18:14:26gmaxwell:zerocash is what the new design based on the GGPR ZKP instead of the RSA accumulator is called.
18:15:23gmaxwell:(in particualr, it deserves the 'cash' name because its truly an anonymous ecash— the coins can spend their entire lives anonymous, including merging, splitting, and having arbritary value)
18:16:39sipa:what complexities for spending/verifying does it have?
18:16:49andytoshi:somebody posted on bct a transcription of a matt green talk about it. http://0bin.net/paste/pJZ1Pk0qajZCxoYe#n+S+MhRf12Ru3EbBSPwNp542Nz+1JU/3L467AktQIu4=
18:17:00andytoshi:(i moved it from pastebin to 0bin because pastebin was blocking my tor exit)
18:17:38andytoshi:i'm only partway through it, it doesn't look nearly technical enough to answer any of our questions..
18:21:36gmaxwell:sipa: it's the GGPR based ZKP meaning that the verifying complexity is very low... on the order of ~8 related pairing operations to verify a proof. a couple ms per transaction *(subject to some limitations, only being able to do 2 inputs/2 outputs at a time, just due to using a single canned program to verify)
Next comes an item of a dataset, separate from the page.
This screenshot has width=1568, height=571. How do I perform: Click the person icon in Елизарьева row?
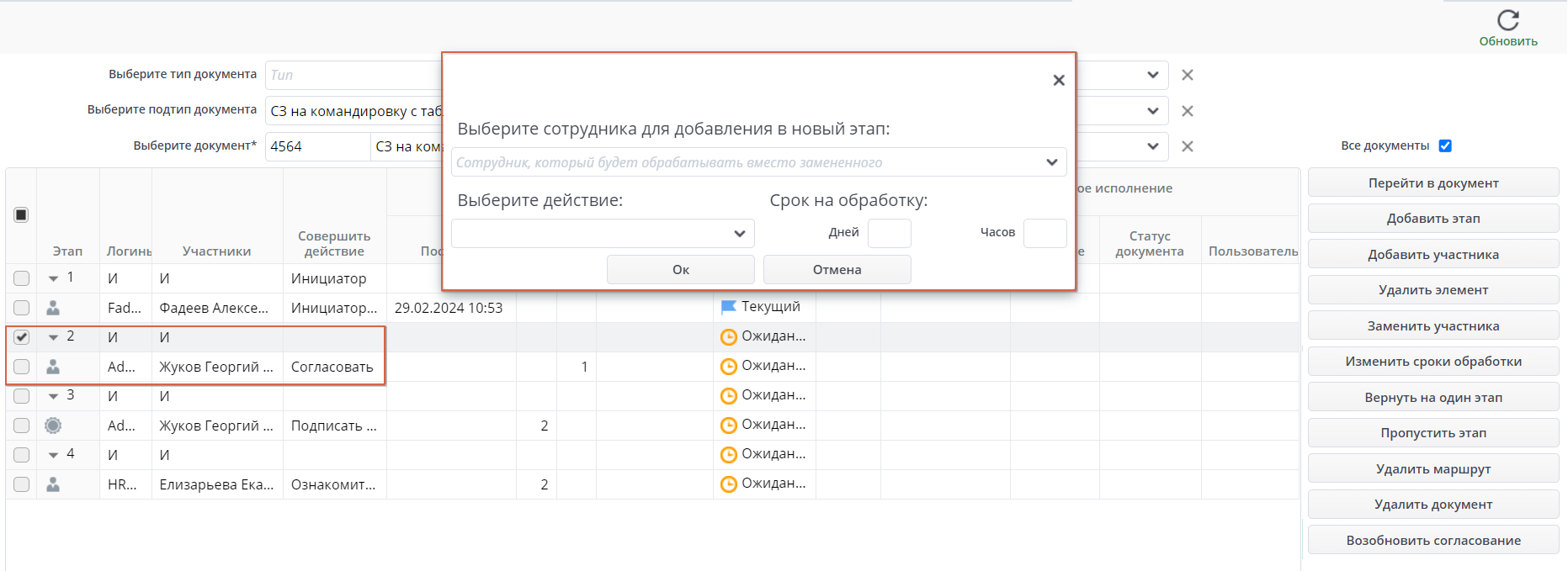tap(53, 484)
18:22:02gmaxwell:proving (spending) is substantially more complex but they were talking about numbers in the 30 seconds range, so not completely unreasonable.
18:22:26sipa:that comes close to being practical indeed
18:22:36andytoshi:does it still have the crs problems?
18:22:51gmaxwell:Yep... the system needs a trusted initilization.
18:24:00gmaxwell:Coins in the system are just H(pubkey||H(value||nonce)) (or equal).. like the hash of a UTXO entry with a nonce.
18:25:15gmaxwell:To spend a coin you verify a proof that the coin you're spending is in a coins tree, and reveal its pubkey; You also provide the new coins you are creating (just their hashes), and verify that the values add up. You do this all under the ZKP system.
18:26:02gmaxwell:So under the ZKP you run a bunch of hash operations to verify the hash tree, verify the outputs, and two additions and three comparisons or something like that; so no much is done under the zkp.
18:26:32gmaxwell:The blockchain then adds the pubkey you spend to a search tree of coins that have been spent already, so you can't spend it again.
18:26:49andytoshi:ok, nice. i guess that's what matt green means when he talks about "optimizing these proofs", just minimizing the amount that he actually has to zkp
18:26:55gmaxwell:pubkey is used to sign the transaction, etc.
18:27:45gmaxwell:well not just that, they've apparently implemented sha256 directly, by hand, as an arithemetic circuit over whatever field this thing is using (some 200 bit prime field)... in order to make the hash function proving as fast as possible.
18:28:20gmaxwell:it's a quite simple system, similar to petertodds MMR thinking; but you do the operations under ZKP.
18:28:31gmaxwell:(which makes it private, and also makes the proofs quite compact)
18:29:08gmaxwell:there is actually a bunch of yet unsolved implementation complexity remaining in turning it into a real system.
18:29:32sipa:define "quite compact" ?
18:30:00gmaxwell:For example, if I pay you a zerocash coin— how the @#@$# do you know I did? I have to give you the nonce/value... or you have to given me the nonce/value so I can watch for it. Or we need a private messageing channel of some kind.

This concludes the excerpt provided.